## [Source records]
[START]

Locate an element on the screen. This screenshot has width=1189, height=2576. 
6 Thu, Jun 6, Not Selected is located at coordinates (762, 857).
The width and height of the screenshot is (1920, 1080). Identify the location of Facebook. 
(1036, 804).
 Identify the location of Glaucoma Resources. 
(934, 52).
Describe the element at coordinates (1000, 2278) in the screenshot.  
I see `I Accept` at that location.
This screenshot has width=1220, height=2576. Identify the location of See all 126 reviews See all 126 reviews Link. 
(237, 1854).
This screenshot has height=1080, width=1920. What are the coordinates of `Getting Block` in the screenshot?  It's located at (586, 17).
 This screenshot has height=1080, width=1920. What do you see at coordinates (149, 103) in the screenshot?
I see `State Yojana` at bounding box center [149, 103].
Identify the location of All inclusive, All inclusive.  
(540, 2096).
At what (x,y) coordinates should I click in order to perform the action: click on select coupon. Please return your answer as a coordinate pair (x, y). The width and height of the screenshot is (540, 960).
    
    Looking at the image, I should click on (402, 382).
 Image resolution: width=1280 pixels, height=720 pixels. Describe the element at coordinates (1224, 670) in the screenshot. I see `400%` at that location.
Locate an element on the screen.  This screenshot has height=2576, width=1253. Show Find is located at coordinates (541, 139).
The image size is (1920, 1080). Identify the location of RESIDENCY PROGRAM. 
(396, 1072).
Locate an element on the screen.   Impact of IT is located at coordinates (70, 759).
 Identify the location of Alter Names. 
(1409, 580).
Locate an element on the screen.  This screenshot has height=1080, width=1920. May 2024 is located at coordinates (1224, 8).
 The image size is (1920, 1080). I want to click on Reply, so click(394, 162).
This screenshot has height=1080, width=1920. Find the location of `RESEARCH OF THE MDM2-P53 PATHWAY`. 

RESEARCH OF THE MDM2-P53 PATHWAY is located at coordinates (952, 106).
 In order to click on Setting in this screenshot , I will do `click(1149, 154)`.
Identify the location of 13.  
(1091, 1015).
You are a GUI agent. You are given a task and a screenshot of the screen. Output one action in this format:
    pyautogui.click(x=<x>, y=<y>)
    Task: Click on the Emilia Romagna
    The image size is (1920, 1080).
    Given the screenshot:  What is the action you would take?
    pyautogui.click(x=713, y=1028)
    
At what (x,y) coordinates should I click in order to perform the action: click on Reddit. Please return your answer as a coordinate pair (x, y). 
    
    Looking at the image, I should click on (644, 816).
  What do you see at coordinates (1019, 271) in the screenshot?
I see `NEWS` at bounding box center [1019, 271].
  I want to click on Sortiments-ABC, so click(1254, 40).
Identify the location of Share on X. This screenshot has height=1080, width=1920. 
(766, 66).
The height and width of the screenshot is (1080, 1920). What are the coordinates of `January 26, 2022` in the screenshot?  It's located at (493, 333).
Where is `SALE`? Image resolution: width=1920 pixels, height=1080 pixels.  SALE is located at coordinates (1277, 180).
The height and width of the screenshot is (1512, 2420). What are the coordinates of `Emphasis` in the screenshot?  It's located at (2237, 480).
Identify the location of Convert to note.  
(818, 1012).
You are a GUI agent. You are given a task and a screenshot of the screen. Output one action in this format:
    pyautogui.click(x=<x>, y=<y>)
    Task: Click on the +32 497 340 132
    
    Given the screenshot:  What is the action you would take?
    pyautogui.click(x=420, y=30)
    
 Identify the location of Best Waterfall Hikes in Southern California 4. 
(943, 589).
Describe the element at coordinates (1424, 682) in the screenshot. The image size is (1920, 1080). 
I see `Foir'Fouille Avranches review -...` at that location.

[END]

Please copy out the lines word for word, from the beginning of the lines through the line holding "(237, 1854).", including that line.

Locate an element on the screen. This screenshot has width=1189, height=2576. 
6 Thu, Jun 6, Not Selected is located at coordinates (762, 857).
The width and height of the screenshot is (1920, 1080). Identify the location of Facebook. 
(1036, 804).
 Identify the location of Glaucoma Resources. 
(934, 52).
Describe the element at coordinates (1000, 2278) in the screenshot.  
I see `I Accept` at that location.
This screenshot has width=1220, height=2576. Identify the location of See all 126 reviews See all 126 reviews Link. 
(237, 1854).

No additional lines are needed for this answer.